**Passage**
# Do you know my ingredients?



## trayne91

Hi all. New here. We recently added to our family. We adopted our 2nd dog in February. You probably get a ton of these questions, but just wondering what you all thought might be in our new guy, besides sugar and spice and everything nice. I have 100s of pics, so if you need a certain shot, let me know. He is about 1 year old. Thanks everyone!


----------



## missc89

I'm going to guess some type of GSD x APBT or other bully mix


----------



## sassafras

I'd guess GSD/rott or GSD/American bulldog.


----------



## jade5280

Looks like he could have some type of mastiff in him


----------



## Sarah~

I agree with missc, looks like some kind of shepherdy bully mix to me


----------



## Amaryllis

I don't see GSD, I see mastiff, maybe cur.


----------



## Shell

You have a Bello doppelganger! 

Jcd's dog Bello---


----------



## trayne91

I asked on a cur facebook group today. There were about 5 Nos. Some saw pit, which I see as I have an AmStaff/APBT mix and I see the similarities and I know they throw sable out there. Probably more AmStaff than APBT since he is heavier than an APBT, but only 59 lbs at 1 year, and the fawn and champagne coloring I hear comes from blue, which 99% probably AmStaff. The rest seen a possible connection with Cur due to stance (my mind escapes the word I want to use here - conformation), defined black chin and black inside the mouth.


----------



## trayne91

What is Bello?


----------



## Remaru

Very similar colors to a litter of pit bull x gsd puppies that came through rescue (known parents). Over half of the litter were those colors including the puppy I fostered for a while.


----------



## Hector4

It's hard to tell. Maybe cane corso/pit/bulldog.

**Dataset extract**
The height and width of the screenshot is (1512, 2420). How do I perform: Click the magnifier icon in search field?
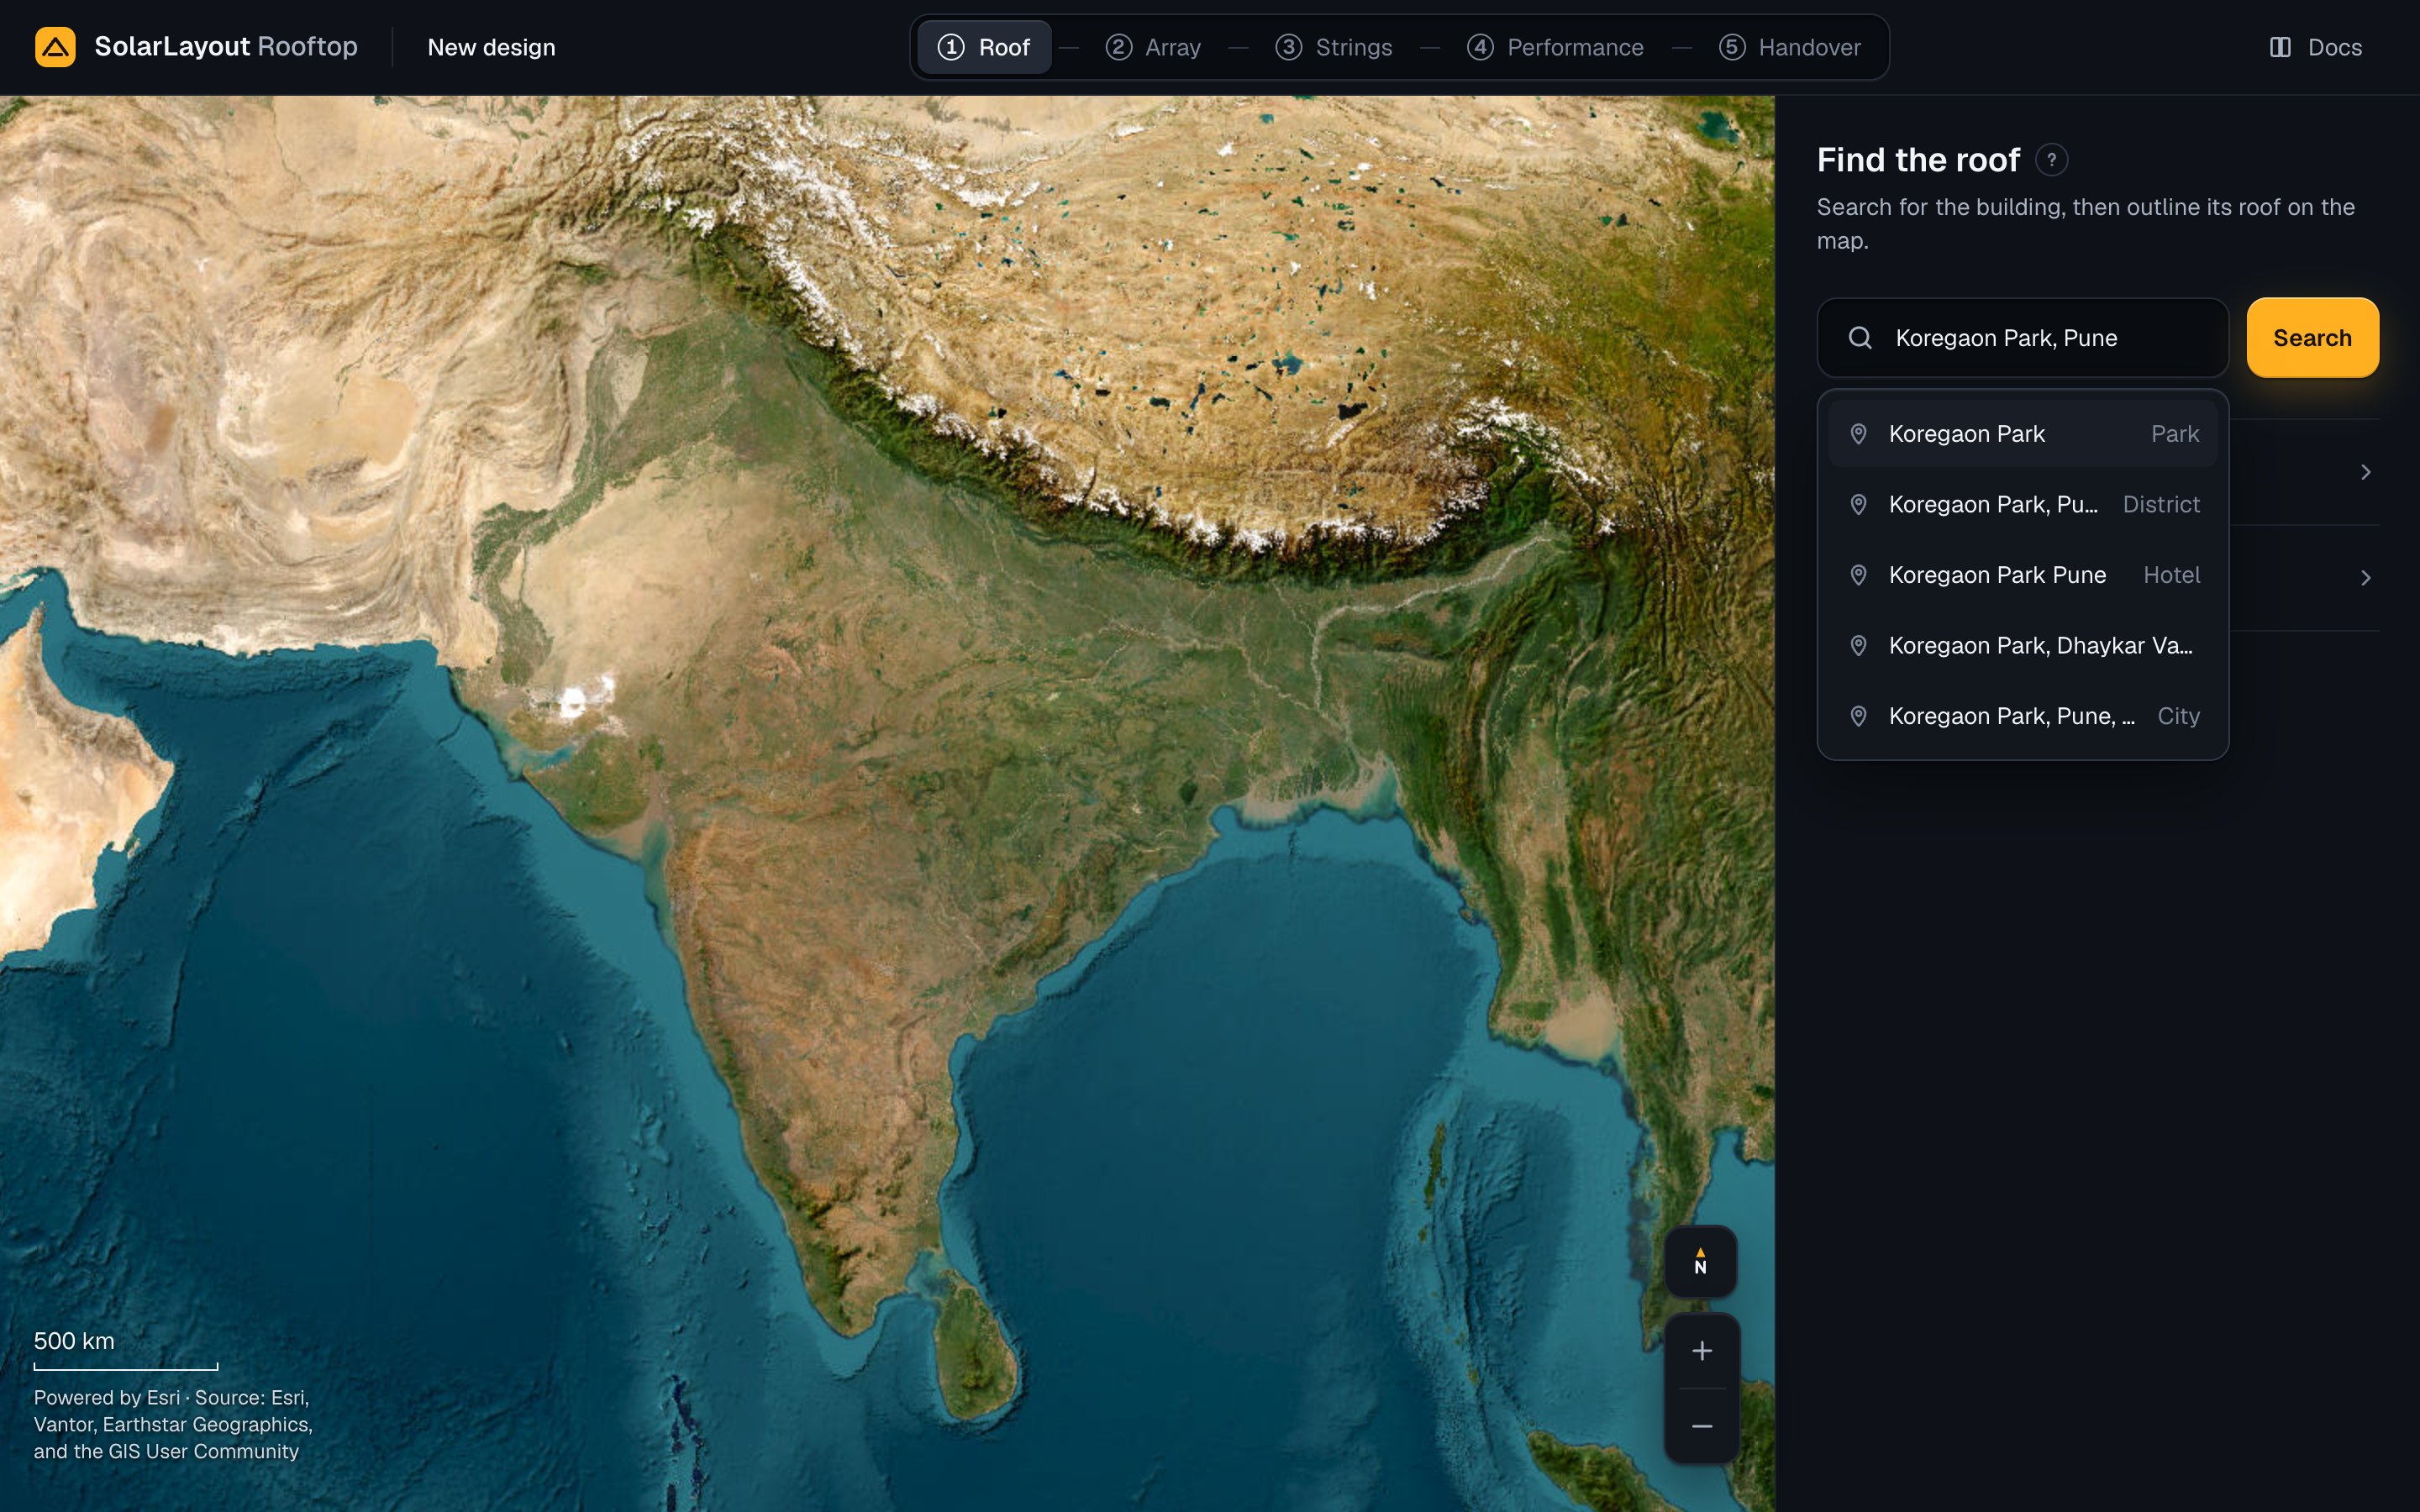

**Exercise task 1**
In the dog-breed thread, rewrite the part from "# Do you know" to "old. Thanks everyone!", swapping "February" for "March".
**Exercise task 2**
According to the dog-breed thread, how much did the new dog weigh at one year old?
**Exercise task 3**
Please translate this sentence from the dog-breed thread into Spanish: "We adopted our 2nd dog in February."
The listing comes from a separate source.

**Complete output 1**
# Do you know my ingredients?



## trayne91

Hi all. New here. We recently added to our family. We adopted our 2nd dog in March. You probably get a ton of these questions, but just wondering what you all thought might be in our new guy, besides sugar and spice and everything nice. I have 100s of pics, so if you need a certain shot, let me know. He is about 1 year old. Thanks everyone!

**Complete output 2**
59 lbs.

**Complete output 3**
Adoptamos a nuestro segundo perro en febrero.